The Bank of Thailand says household debt-to-GDP was 90.9% in the first quarter this year, slightly reduced from the previous quarter. (File photo)
The Bank of Thailand says household debt-to-GDP was 90.9% in the first quarter this year, slightly reduced from the previous quarter. (File photo)

The Bank of Thailand anticipates a further decline in the country's household debt-to-GDP ratio, supported by the Thai economic recovery and slower loan growth.

According to central bank governor Sethaput Suthiwartnarueput, Thailand's household debt-to-GDP was 90.9% in the first quarter this year, slightly reduced from the previous quarter. This decline was mainly attributed to the country's economic recovery, he said.

Central bank data indicates total household debt after seasonal adjustments amounted to 16.4 trillion baht, or 90.9% of GDP, in the first quarter of 2024, compared with 91.0% in the previous quarter and 90.8% in the first quarter of 2023.

BoT views household debt trend as easing

The central bank expects the momentum of the Thai economy to continue to pick up, with projected growth of 2%, 3% and 4% in the second, third and fourth quarters of this year, respectively, on a year-on-year basis. This follows 1.5% growth in the first quarter.

Mr Sethaput said the banking industry's loan growth has slowed, in line with a debt deleveraging cycle in the post-pandemic period, along with higher credit risk in certain borrower segments.
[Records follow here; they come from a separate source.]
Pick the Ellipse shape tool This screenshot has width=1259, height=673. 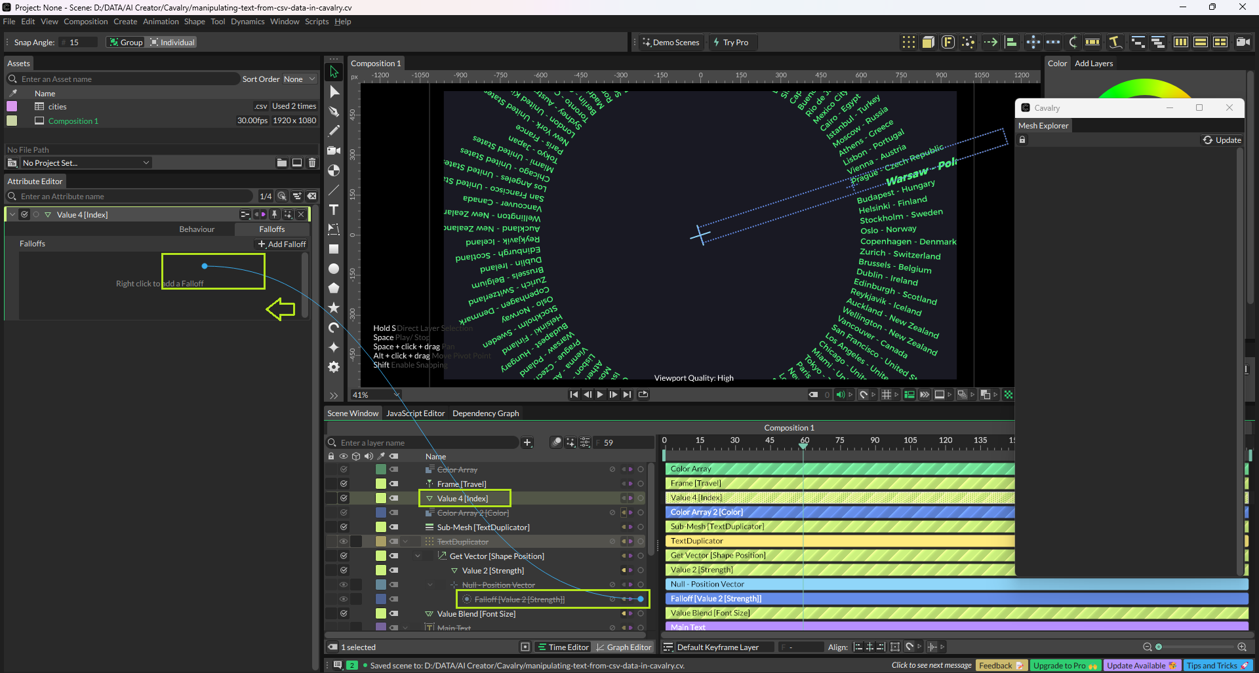tap(334, 269)
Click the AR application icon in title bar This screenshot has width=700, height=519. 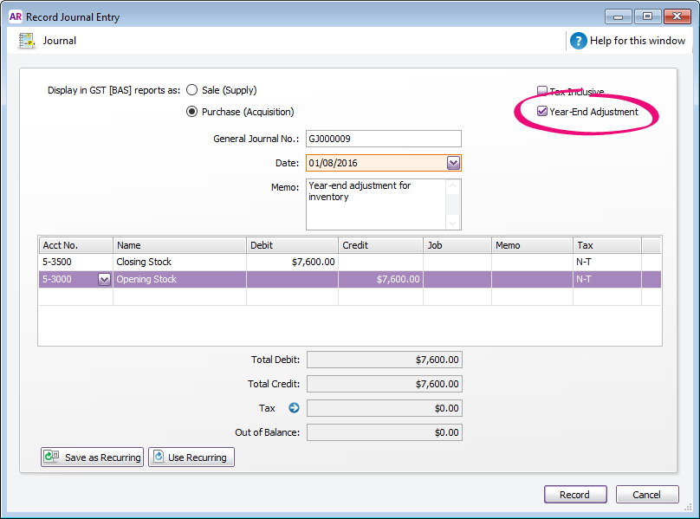point(16,16)
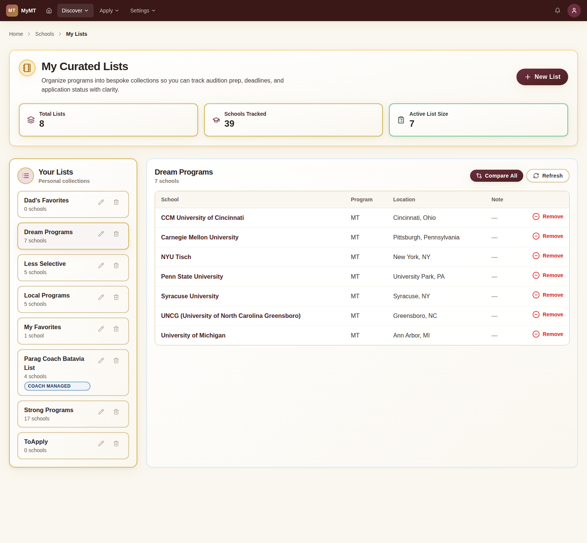The width and height of the screenshot is (587, 543).
Task: Open the Apply dropdown menu
Action: pos(109,11)
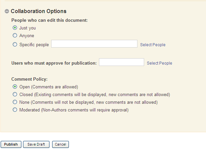Open Select People link beside Specific people

click(x=152, y=45)
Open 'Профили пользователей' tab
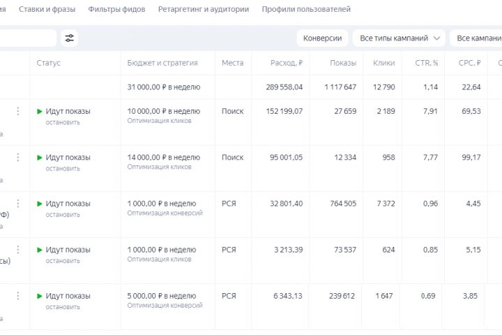The width and height of the screenshot is (502, 335). (306, 10)
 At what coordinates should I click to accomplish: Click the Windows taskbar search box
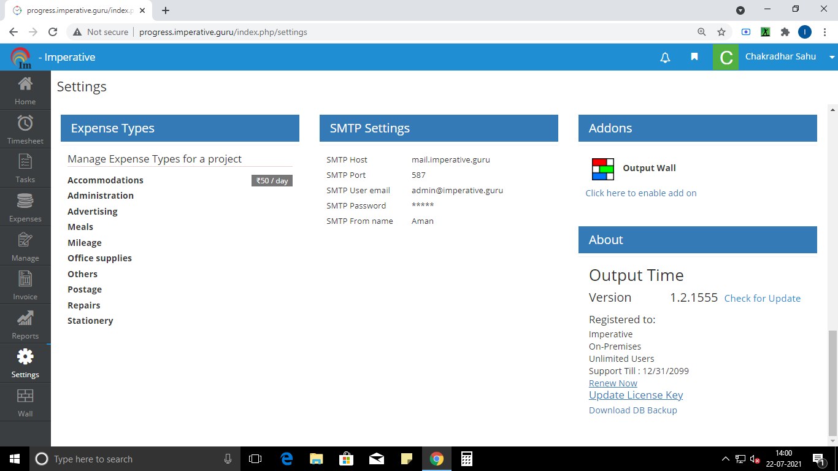point(135,459)
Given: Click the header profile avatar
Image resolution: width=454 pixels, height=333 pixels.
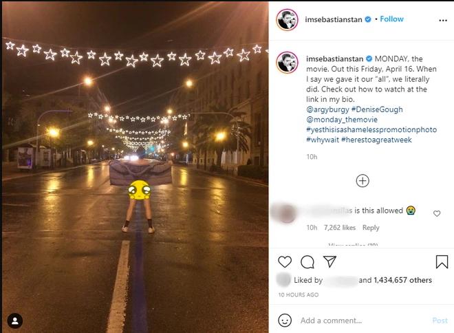Looking at the screenshot, I should [287, 20].

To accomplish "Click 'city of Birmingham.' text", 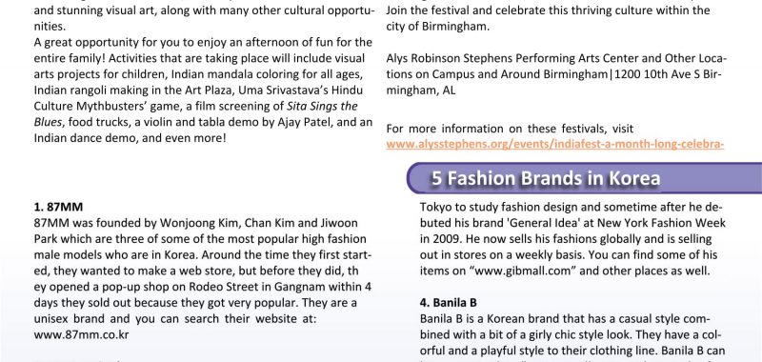I will 438,27.
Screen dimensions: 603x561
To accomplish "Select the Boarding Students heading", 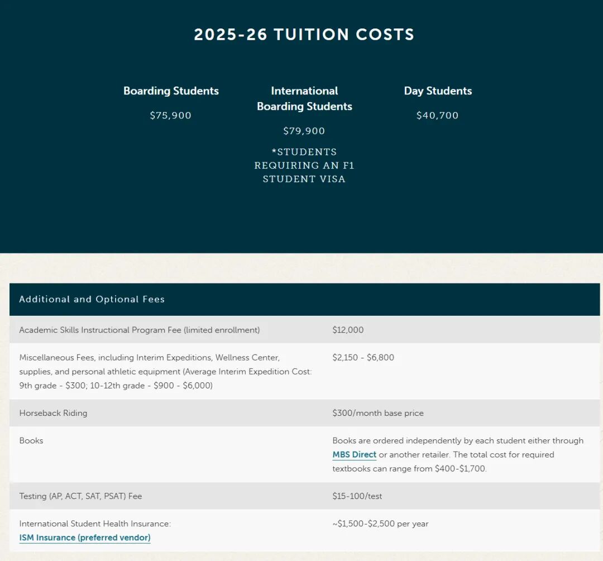I will click(171, 91).

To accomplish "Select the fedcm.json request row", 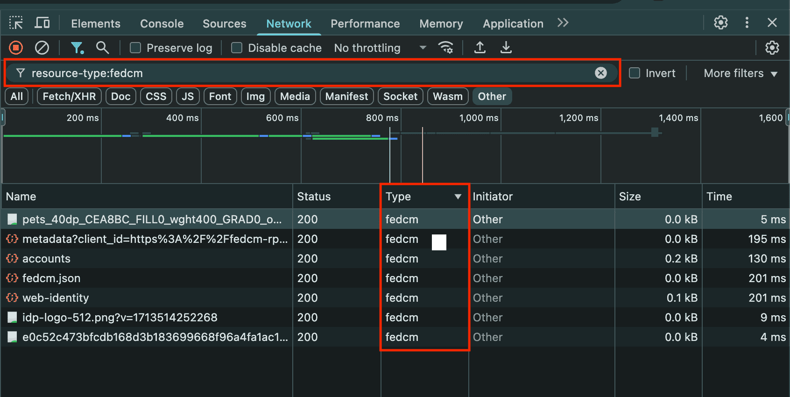I will (51, 278).
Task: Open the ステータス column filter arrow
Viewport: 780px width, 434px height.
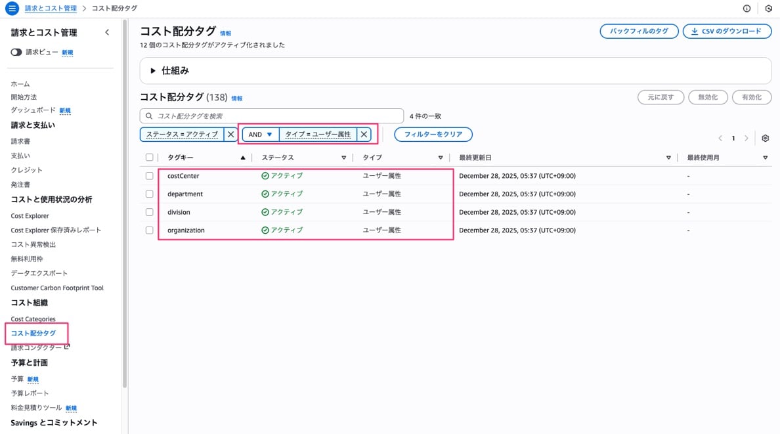Action: tap(343, 158)
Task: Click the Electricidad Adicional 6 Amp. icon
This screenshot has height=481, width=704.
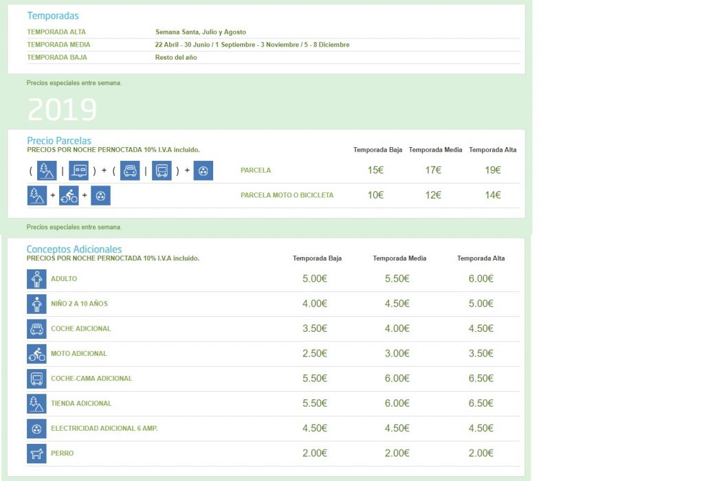Action: (36, 429)
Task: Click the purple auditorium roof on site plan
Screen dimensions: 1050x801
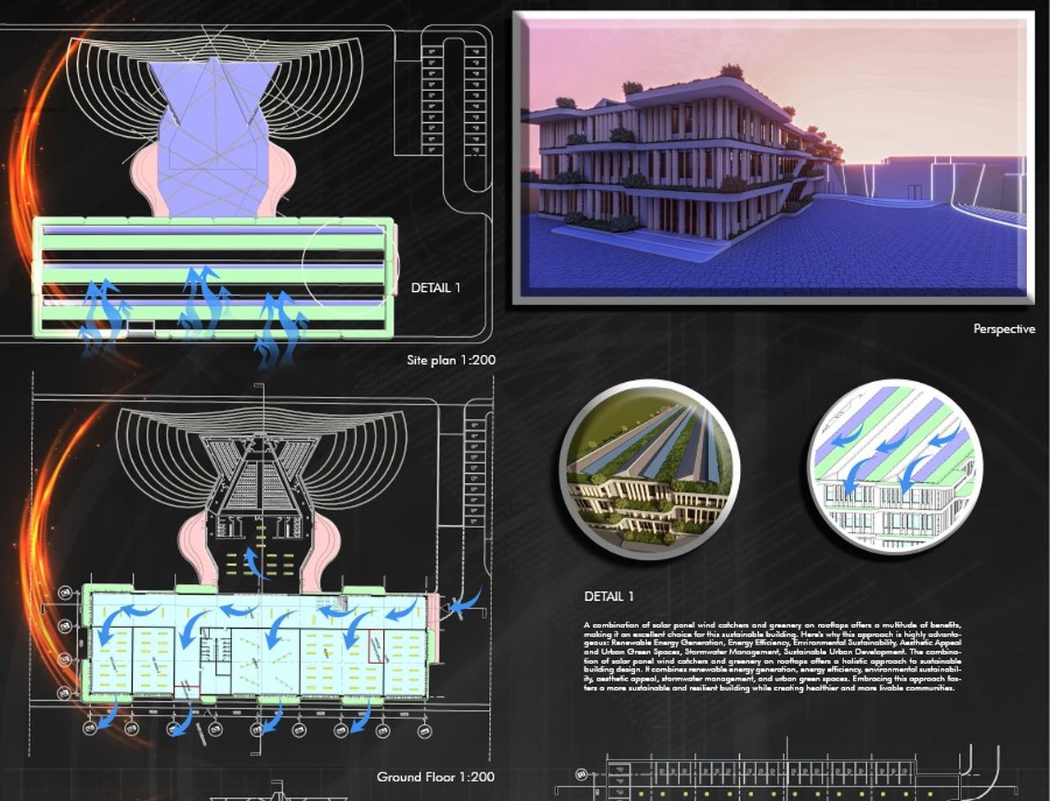Action: (212, 139)
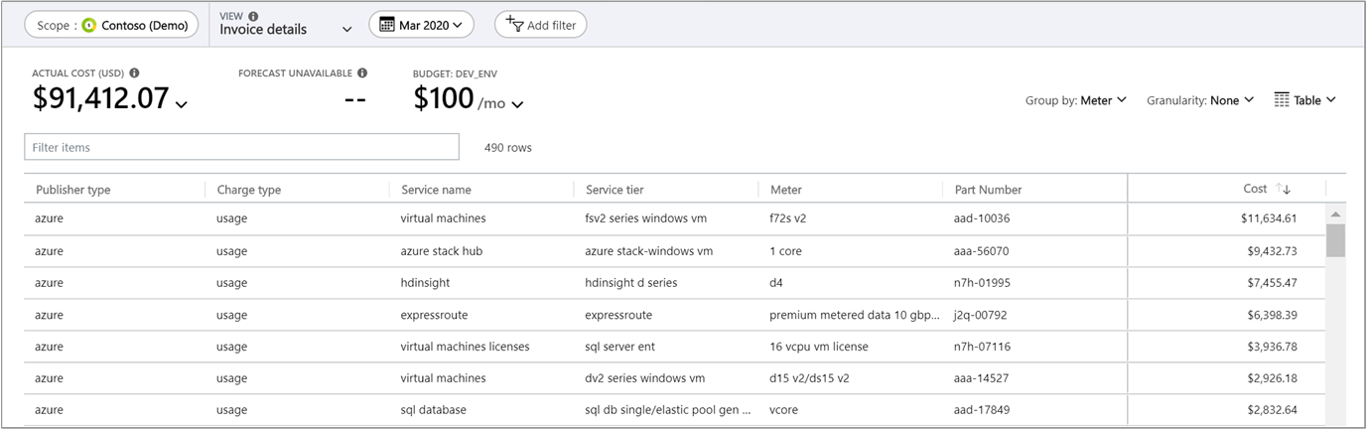Click the Forecast Unavailable info icon
1367x429 pixels.
coord(362,72)
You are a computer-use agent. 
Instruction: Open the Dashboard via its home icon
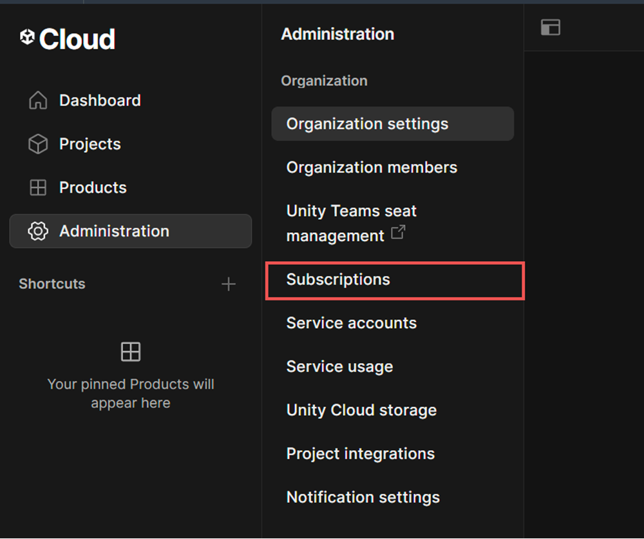(x=38, y=100)
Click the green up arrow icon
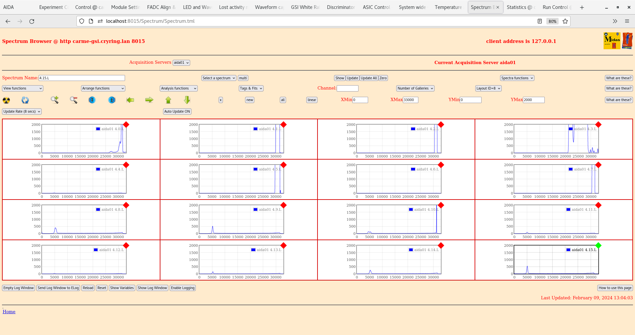Screen dimensions: 635x335 pyautogui.click(x=168, y=100)
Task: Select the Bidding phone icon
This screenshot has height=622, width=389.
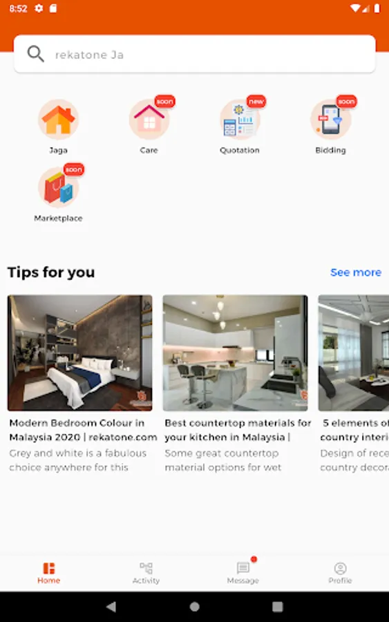Action: 331,120
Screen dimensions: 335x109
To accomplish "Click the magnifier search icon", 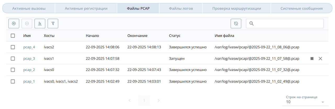I will [252, 24].
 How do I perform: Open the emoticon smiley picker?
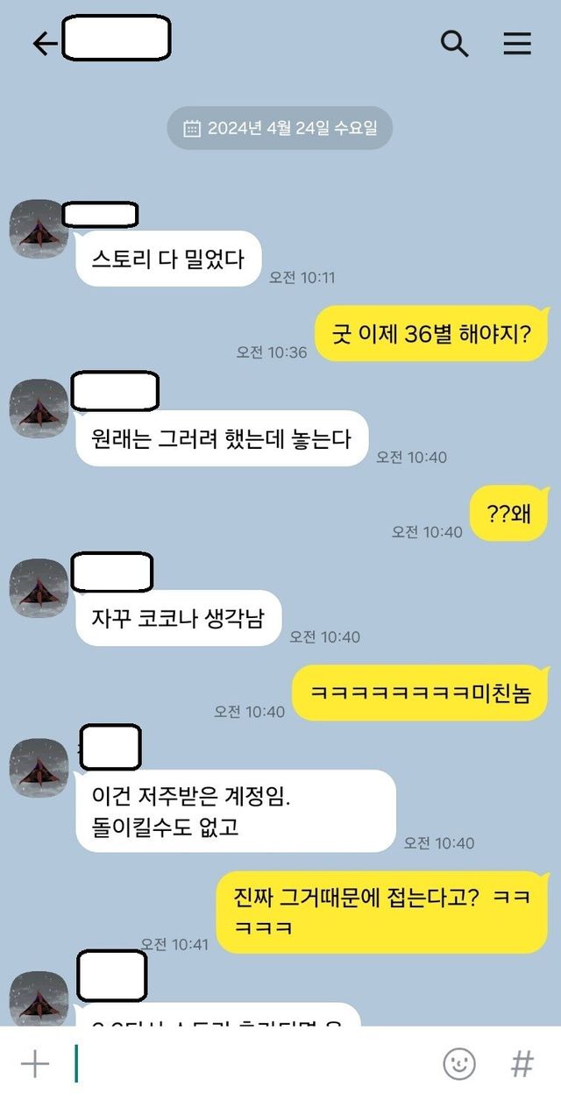tap(458, 1063)
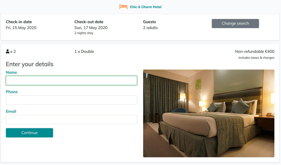281x165 pixels.
Task: Click the "1 x Double" room text
Action: pyautogui.click(x=84, y=52)
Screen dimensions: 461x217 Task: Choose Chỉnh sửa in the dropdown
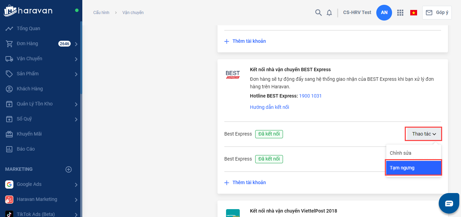(401, 153)
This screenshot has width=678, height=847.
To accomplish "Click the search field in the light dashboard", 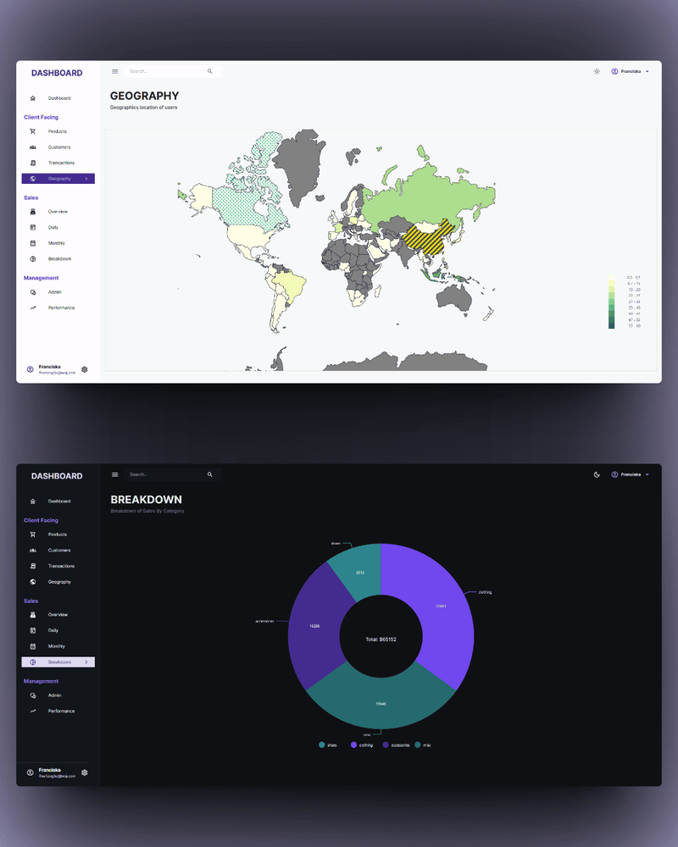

In the household segment, auto loans have declined partially because of challenges in the automobile industry.

In the first quarter this year, car and motorcycle loans tallied 1.76 trillion baht, down from 1.80 trillion year-on-year, according to the regulator's household debt data.

The country's automotive sector faces structural and cyclical challenges that vary by vehicle segment.

Used car prices have dropped by around 40% year to date, while a price war in the electric vehicle market has delayed consumer purchasing decisions, dampening auto loan growth, according to the central bank.

"With an economic recovery and lower loan growth, we expect the household debt-to-GDP ratio to continue decreasing," said Mr Sethaput.

However, the central bank remains concerned about small and medium-sized enterprises (SMEs) amid the lower loan growth cycle. Credit risk for the business segment, especially small SMEs, has increased, making it harder for them to access loans.

Banks' returns on small SME loans are 8-10%, compared with a total cost of 11-13%. Higher expenses are largely attributed to credit costs, which range from 8-10%, while funding and operating costs are each around 2-3%, according to the central bank.

Loan guarantee mechanisms and open data systems are seen as instruments that could improve loan access for small SMEs, and the central bank is working in this direction, he said.

Mr Sethaput said the central bank is also concerned about increased competition from Chinese goods, which is weakening the competitiveness of local SMEs, a challenge faced by other countries as well.